So far this Project has enjoyed an easier beginning than Project 1. This is probably due to having completed Project 1 and I’m now feeling more comfortable with the whole developmental process.
I’ll be completely honest. I haven’t really gone looking for inspiration on this project. I guess partly because I wanted to do something completely unique to my style and perhaps different from everyone else.
I do realise that to be different it’s important to know what others have already done, but I’m reasonably happy with the outcome of this project despite the lack of peer influence.
Having looked online for other similar photos since taking these images and with this particular series and theme in mind I haven’t come across anything remotely similar.
Project 2 – Theme Development
For project 2 I am continuing along the lines of my project 1 submissions, the fly fishing theme, but this time from the fishes perspective.

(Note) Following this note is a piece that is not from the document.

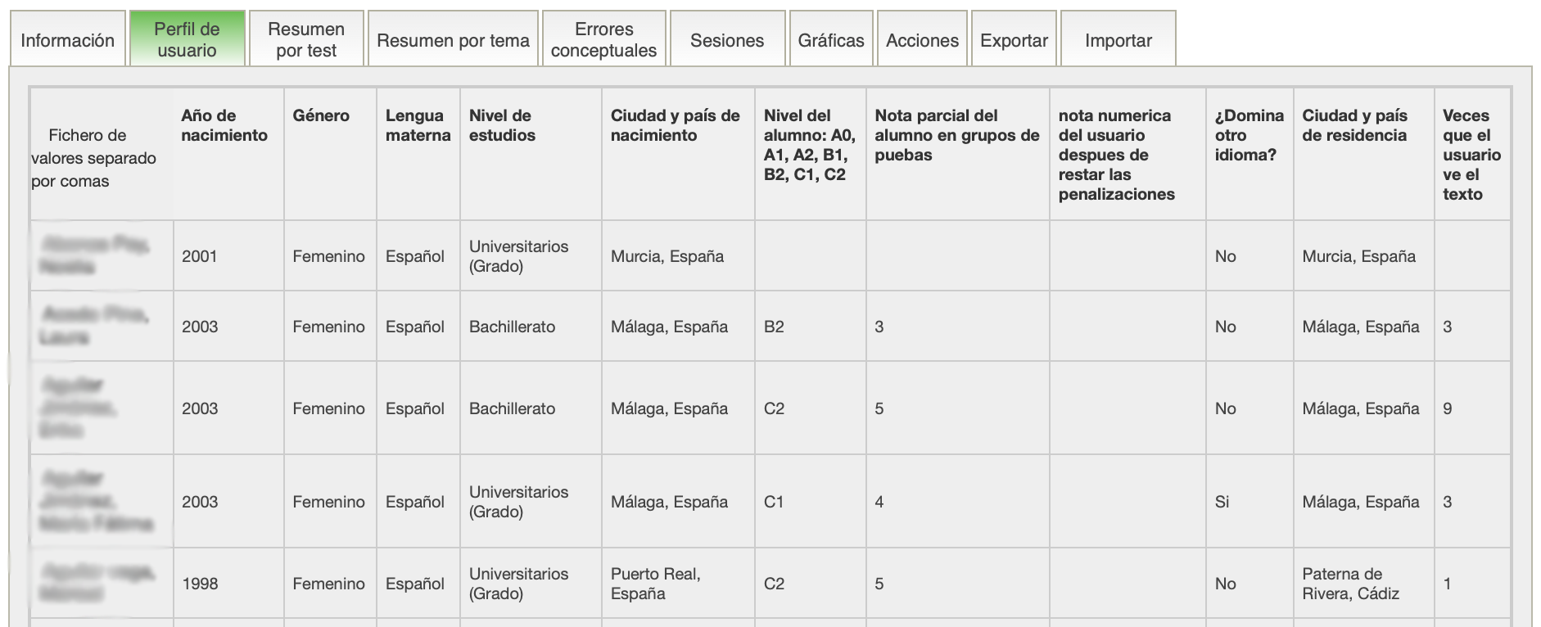
Task: Click the Género column header
Action: (x=321, y=115)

In mid January 2016, I spent photographing wild brown trout in crystal clear water in the Australia Alps, near Mount Kosciusko and have decided to run a Postcard series based on Wild Trout Feeding Behaviour relevant to Dry Fly Fishing.
Like Project one I am leaning towards a Monochrome approach.
I’ll run a few comparisons of the colour versus the monochromes here in the Digital Journal. But at the moment I’m quite taken with the B and W’s.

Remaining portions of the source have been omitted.